As I understand it, the first kind of awareness is like the background, while the second kind is like the foreground. The first is like the ocean perceived as a whole; while the second is like an intense wave that rises up in the ocean, the content of an ocean wave itself (metaphorically, the water). The first includes the second, and the second cannot occur without the first; but both are relevant forms of awareness.
I hesitated to use the word ‘identification’ because I’m not clear what is identified with what. I settled on awareness but I don’t think that that’s right. But I felt ever since reading K say “I don’t mind what happens “ that that was a clue to where the ‘identification’ is. With what is ‘happening’. That there is an awareness of what is happening but the relationship to it is one of “not minding”. In other words, out of the ‘stream’. Freedom. So if there is identification, who or what is identified with what? (that needs to be negated?)
I am this body with its senses; and the senses generate vital information which I must remember in order to survive and to function in the world. But what is my function in the world? Unless this is very clear, the memories and thoughts I am accumulating are very quickly going to become confused and contradictory.
There is the strong sense that this perception is only about clearing away the false without building any fresh images of what we think may be true. Is it therefore operating contrary to the desires of the self which wants to establish a foothold in truth? Or is it revealing to the self a far greater truth?
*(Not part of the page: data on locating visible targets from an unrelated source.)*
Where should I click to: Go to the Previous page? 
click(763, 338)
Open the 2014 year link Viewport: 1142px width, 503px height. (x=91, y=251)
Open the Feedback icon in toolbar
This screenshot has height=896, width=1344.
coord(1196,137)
Yes. Being choiceless - choicelessness means (to me at least) not to mind. One can’t alter what is already in the movement of occurrence; one can’t alter one’s face as it is reflected back to one in the mirror. That is choicelessness.
In the Bible it says somewhere that God makes the sun shine on the wicked and on the good alike; the rain falls on the just and the unjust. The fact is what is presently happening, and one can’t change that through an act of will or volition.
This is a subtle issue. At one level it is thought identifying itself with thought - thought has invented the idea of something secure, and then identifies with it. But stepping back and seeing the larger picture, it seems to me that it is rather the brain, the organism, that in seeking biological security gets caught in a trap of its own devising.
That is, thought exists for the body, to safeguard the body and brain. But unless there is sensitive awareness, the body can’t tell the difference between actual physical security (which is necessary and real, but transient) and a security that is purely mental (which may appear to be more permanent, but is no security at all because it is unreal).